Level of Contribution

Bug Fixes

Bug fixes are contributions that repair defects reported in the Mantis Bug Tracker or repair daily defects that creep into ITK.

  1. Follow the procedure to become an ITK developer.
  2. Post as a Gerrit Patch
    1. Gerrit provides a Peer-review mechanism for the patch
    2. Gerrit uses Cdash@home to provide automated testing of patches
  3. After Gerrit peer-review, merge the topic.

New Classes and Filters

A new class (or filter) must be submitted to the Insight Journal.

  1. Submission to the Insight Journal
  2. Code Reviewed using the Checklist
  3. Posted as Gerrit Patches
  4. Peer-reviewed
  5. Cdash@home tested
  6. Merged

Internal Modules

Internal modules are full fledged modules that are actually intended to be integrated with the ITK git repository and to be distributed as part of ITK.

Examples:

  • Video classes
  • GPU Support
  • Deconvolution

External Modules

External modules are ITK-like modules that cannot be included in ITK because of license issues or should not be included in ITK because of scope and/or specialized use.

Examples:

  • Lesion Sizing Toolkit
  • PETSc
    • Numerical Libraries that too large to be included in ITK proper
  • FFTW
    • Library distributed under GPL (overriding the ITK's Apache License)

::::::::::

TO BE DONE:
1. List every category of contribution for which the ITK contribution guidelines give a heading.
2. Write a continuation of the ITK contribution guidelines, beginning after their final line.
The data that come after this text are separate material.

DATASET CONTENT:
::::::::::

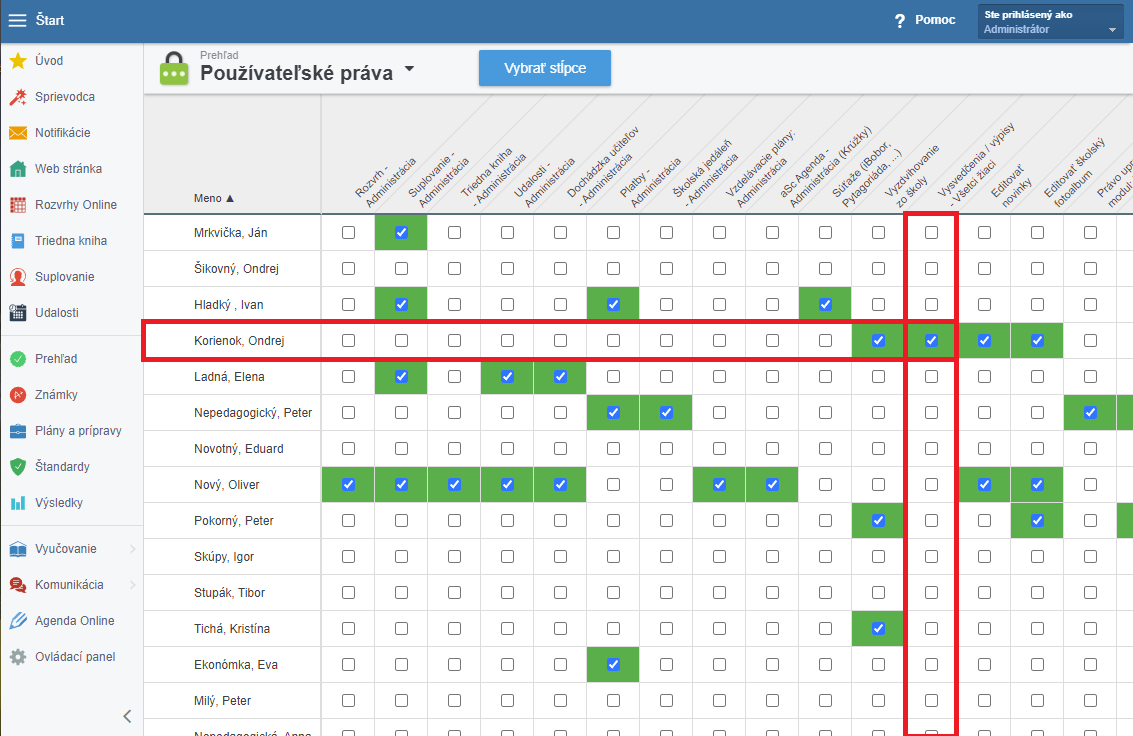
Task: Click the Notifikácie envelope icon
Action: pyautogui.click(x=17, y=133)
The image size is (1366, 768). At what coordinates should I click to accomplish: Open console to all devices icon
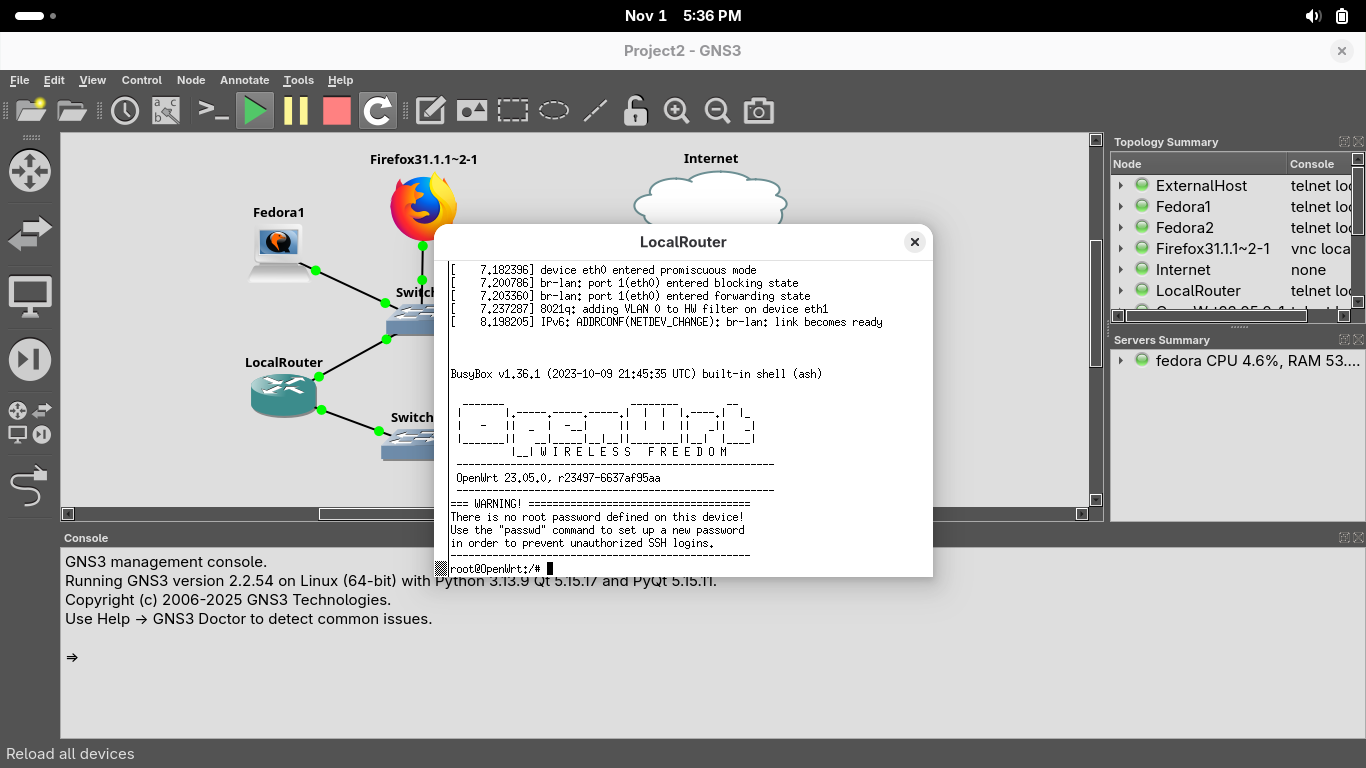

::::::::::

ANSWERS IN ORDER:
1.
Bug Fixes
New Classes and Filters
Internal Modules
External Modules

2.
External Layers

Software that presents a different interface to ITK.

Examples:

  • SimpleITK
  • ManagedITK
    • Wrapping for C#

Applications

Applications are programs that often provide a GUI and/or use other toolkits, e.g. VTK.

Examples:

  • Volview Plugins
  • V3D Plugins

Wiki Examples

Wiki examples are independent, compilable examples that illustrate ITK concepts. Follow this procedure to add a Wiki example.

NOTE: The examples illustrate existing ITK classes and do not introduce new classes.

ITKv4 A2D2 Contributions

Git Topic Branches

Scenario: the refactoring team has been working on a separate repository and have branches for their work.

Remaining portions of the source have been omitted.